**TASK INSTRUCTIONS**. Reproduce all the entries precisely.

########################################

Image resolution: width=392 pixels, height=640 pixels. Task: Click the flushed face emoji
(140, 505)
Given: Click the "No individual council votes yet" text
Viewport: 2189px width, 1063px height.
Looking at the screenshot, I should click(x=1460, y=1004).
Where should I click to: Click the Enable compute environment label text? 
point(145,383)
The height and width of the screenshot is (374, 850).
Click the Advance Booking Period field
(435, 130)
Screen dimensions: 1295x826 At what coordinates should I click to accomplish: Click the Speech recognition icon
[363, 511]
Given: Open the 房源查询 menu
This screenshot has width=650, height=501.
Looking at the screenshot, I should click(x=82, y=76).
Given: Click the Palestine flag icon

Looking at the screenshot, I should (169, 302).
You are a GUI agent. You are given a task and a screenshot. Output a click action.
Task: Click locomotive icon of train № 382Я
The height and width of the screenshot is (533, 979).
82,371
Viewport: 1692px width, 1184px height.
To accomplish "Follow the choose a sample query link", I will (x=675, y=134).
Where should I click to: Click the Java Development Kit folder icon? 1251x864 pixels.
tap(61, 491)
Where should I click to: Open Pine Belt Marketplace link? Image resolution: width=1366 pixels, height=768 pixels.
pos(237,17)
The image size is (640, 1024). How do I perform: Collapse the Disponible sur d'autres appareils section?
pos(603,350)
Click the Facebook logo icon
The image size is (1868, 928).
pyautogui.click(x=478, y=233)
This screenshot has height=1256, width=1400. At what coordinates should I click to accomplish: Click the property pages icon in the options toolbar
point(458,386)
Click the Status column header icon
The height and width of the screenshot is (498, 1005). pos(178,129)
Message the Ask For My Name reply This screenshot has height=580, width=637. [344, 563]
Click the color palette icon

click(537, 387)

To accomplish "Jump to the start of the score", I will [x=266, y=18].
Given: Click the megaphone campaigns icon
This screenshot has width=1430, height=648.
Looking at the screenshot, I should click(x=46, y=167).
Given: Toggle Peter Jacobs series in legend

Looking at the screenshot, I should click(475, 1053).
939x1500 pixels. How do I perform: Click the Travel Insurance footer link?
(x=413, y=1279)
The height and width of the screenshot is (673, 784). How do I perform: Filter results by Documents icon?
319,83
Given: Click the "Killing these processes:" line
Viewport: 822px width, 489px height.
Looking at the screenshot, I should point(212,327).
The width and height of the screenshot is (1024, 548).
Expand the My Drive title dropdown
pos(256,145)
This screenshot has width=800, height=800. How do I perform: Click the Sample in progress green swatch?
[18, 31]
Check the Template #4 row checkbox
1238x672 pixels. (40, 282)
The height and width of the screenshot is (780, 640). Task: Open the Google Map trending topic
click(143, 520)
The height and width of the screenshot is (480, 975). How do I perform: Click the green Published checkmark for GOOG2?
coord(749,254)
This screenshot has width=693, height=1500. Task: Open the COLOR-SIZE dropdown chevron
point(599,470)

########################################

**SOLUTION BELOW**.
Image resolution: width=392 pixels, height=640 pixels. Task: Click the flushed face emoji
(140, 505)
Given: Click the "No individual council votes yet" text
Viewport: 2189px width, 1063px height.
Looking at the screenshot, I should click(x=1460, y=1004).
Where should I click to: Click the Enable compute environment label text? 
point(145,383)
The height and width of the screenshot is (374, 850).
Click the Advance Booking Period field
(435, 130)
Screen dimensions: 1295x826 At what coordinates should I click to accomplish: Click the Speech recognition icon
[363, 511]
Given: Open the 房源查询 menu
This screenshot has width=650, height=501.
Looking at the screenshot, I should click(x=82, y=76).
Given: Click the Palestine flag icon

Looking at the screenshot, I should (169, 302).
You are a GUI agent. You are given a task and a screenshot. Output a click action.
Task: Click locomotive icon of train № 382Я
The height and width of the screenshot is (533, 979).
82,371
Viewport: 1692px width, 1184px height.
To accomplish "Follow the choose a sample query link", I will (x=675, y=134).
Where should I click to: Click the Java Development Kit folder icon? 1251x864 pixels.
tap(61, 491)
Where should I click to: Open Pine Belt Marketplace link? Image resolution: width=1366 pixels, height=768 pixels.
pos(237,17)
The image size is (640, 1024). How do I perform: Collapse the Disponible sur d'autres appareils section?
pos(603,350)
Click the Facebook logo icon
The image size is (1868, 928).
pyautogui.click(x=478, y=233)
This screenshot has height=1256, width=1400. At what coordinates should I click to accomplish: Click the property pages icon in the options toolbar
point(458,386)
Click the Status column header icon
The height and width of the screenshot is (498, 1005). pos(178,129)
Message the Ask For My Name reply This screenshot has height=580, width=637. [344, 563]
Click the color palette icon

click(537, 387)

To accomplish "Jump to the start of the score", I will [x=266, y=18].
Given: Click the megaphone campaigns icon
This screenshot has width=1430, height=648.
Looking at the screenshot, I should click(x=46, y=167).
Given: Toggle Peter Jacobs series in legend

Looking at the screenshot, I should click(475, 1053).
939x1500 pixels. How do I perform: Click the Travel Insurance footer link?
(x=413, y=1279)
The height and width of the screenshot is (673, 784). How do I perform: Filter results by Documents icon?
319,83
Given: Click the "Killing these processes:" line
Viewport: 822px width, 489px height.
Looking at the screenshot, I should point(212,327).
The width and height of the screenshot is (1024, 548).
Expand the My Drive title dropdown
pos(256,145)
This screenshot has width=800, height=800. How do I perform: Click the Sample in progress green swatch?
[18, 31]
Check the Template #4 row checkbox
1238x672 pixels. (40, 282)
The height and width of the screenshot is (780, 640). Task: Open the Google Map trending topic
click(143, 520)
The height and width of the screenshot is (480, 975). How do I perform: Click the green Published checkmark for GOOG2?
coord(749,254)
This screenshot has width=693, height=1500. Task: Open the COLOR-SIZE dropdown chevron
point(599,470)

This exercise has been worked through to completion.